How Society Works and How To Change ItDate Released: Sat, 2 April 2016 10:57 +0200
On Saturday 2 April 2016 Rhodes University will confer an Honorary Doctorate on Professor Edward Webster.
Internationally recognised sociologist, Professor Edward Webster, is a decent human being, which is the highest praise of all.
In this era when we should be focusing on decency, equality and sustainability as the lifeline of our species, we continue to experience a voracious winner-takes-all world, despite its inevitable outcome: collective fall.
For Webster it has been a lifelong pursuit to try and demonstrate the folly and fate of this approach.
“If you want to maintain power you have to learn to share it,” he says.
For five decades he has tirelessly pursued better conditions for workers; decent wages and the education of workers. He has helped to shape global labour studies and pioneered the academic study of the Sociology of Work and Labour in South Africa.
His social awareness developed early roots in his heart home, the Eastern Cape, where his parents were teaching at Healdtown when he was born. Situated near Fort Beaufort and founded by Methodist missionaries in 1855, it based its teaching approach on the ethos that all people, given the chance, would succeed.
“My mother Enid taught English and music and my father Lionel taught maths and science,” Webster explains. “Their pupils included Nelson Mandela and Robert Sobukwe (who later founded the Pan Africanist Congress). Robert was a star English pupil who achieved the highest marks in the Cape Province – schools throughout the Cape wrote the same exams at the time.”
Lionel went on to teach science and chemistry in the Education Department at Rhodes University, and Edward, fondly known as Eddie, enrolled at Rhodes in 1961 to study history.
In an article he wrote for Rhodes University’s centenary in the African Sociological Review in 2005, Webster reflects on his student years:
“I had spent the year before coming to Rhodes working and hitchhiking my way through Britain, Europe, North and East Africa. These travels had aroused my curiosity in the process of decolonisation that had begun in Africa, reaching a climax in 1960 when twelve states were to become independent.”
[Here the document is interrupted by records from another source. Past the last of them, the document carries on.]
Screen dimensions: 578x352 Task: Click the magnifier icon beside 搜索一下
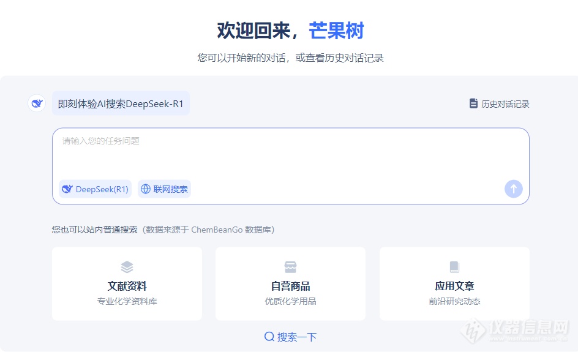[269, 337]
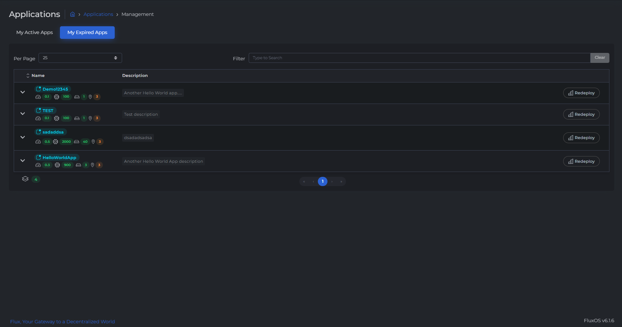622x327 pixels.
Task: Expand the Demo12345 row details
Action: point(23,92)
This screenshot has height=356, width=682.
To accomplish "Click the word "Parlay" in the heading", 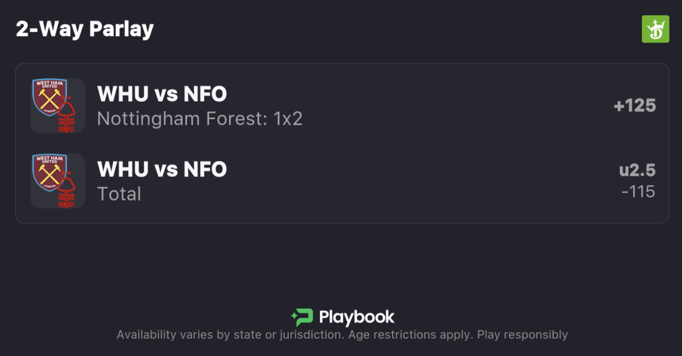I will 121,29.
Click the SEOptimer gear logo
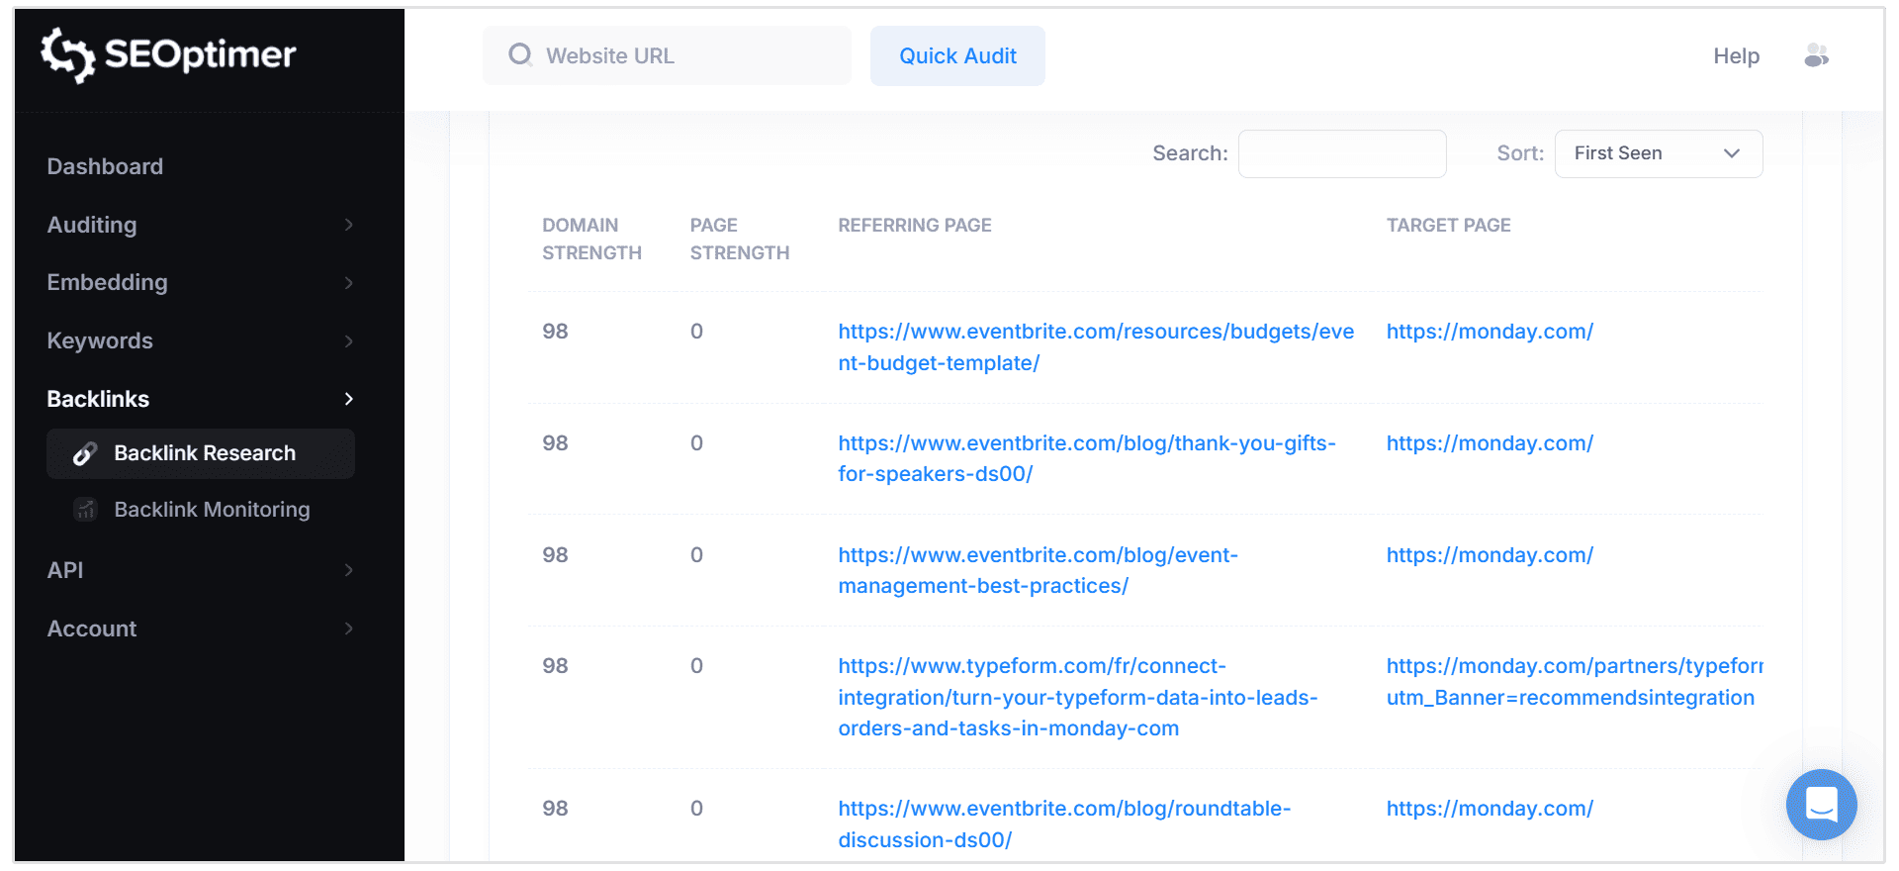This screenshot has width=1899, height=871. [x=67, y=54]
In South Africa, however, 1960 was the start of what Webster describes as “a ruthless counter-revolution that began with the banning of the key political institutions of the national liberation movement, and only ended in 1990 when Mandela was released”.
At the outset of what transpired to be South Africa’s 30-year war of independence, Webster was proving to be a natural scholar.
“I was fascinated by the insights I gained from an outstanding generation of lecturers, led by the indomitable Winnie Maxwell. Opinionated and demanding, she inspired me to read widely, encouraging me to go on to do an Honours degree in history.”
He says his Honours year changed his intellectual life. While researching a paper he was writing on the changing patterns of land ownership in early eighteenth century England, he came across a book by the Marxist historian Christopher Hill, who had been appointed as Master of Balliol College, Oxford University.
Hill explained that the English civil war was not about endless tales of kings and queens being randomly beheaded, that it was best understood as a transition from feudalism to capitalism.
“The scales fell from my eyes,” he recalls. He started researching Marxism, capitalism, colonialism, socialism and sociology.
“Sharp ideological differences existed amongst the students over the process of decolonisation unfolding around us,” he explains. “On the one hand there was a small group of students influenced by academics like Professor Terence Beard who were sympathetic to the claims of the African majority. On the other hand there was a large majority of students who wanted nothing to do with politics and objected to a liberal-dominated SRC attempting to pass a resolution condemning colonialism.”
Webster’s political consciousness expanded and he became SRC President in 1964, but it was his experience as a rugby player that really drew him into active anti-apartheid politics.
“At the start of the 1965 season the Bantu Administration Department (of BAD as we used to call it) banned black people from watching rugby on the Rhodes Great Field on the grounds that it was a ‘white area’.”
Webster explains that black people from the townships of Grahamstown were their keenest supporters and he called for a one-day protest sit-in on the library steps. “The over one hundred students who participated sang ‘We Shall Overcome’ the signature song of the civil rights movement in the United States. It was my first open anti-apartheid act and one of my fellow rugby players called me a communist.”
From then on Webster wanted to understand “how society worked and how to change it”.
He moved to Joburg, initially teaching history at King David High School in Linksfield where he found a kindred spirit and wife in fellow teacher, Luli Callinicos. Luli evolved into one of South Africa’s most respected social historians, political activists and authors.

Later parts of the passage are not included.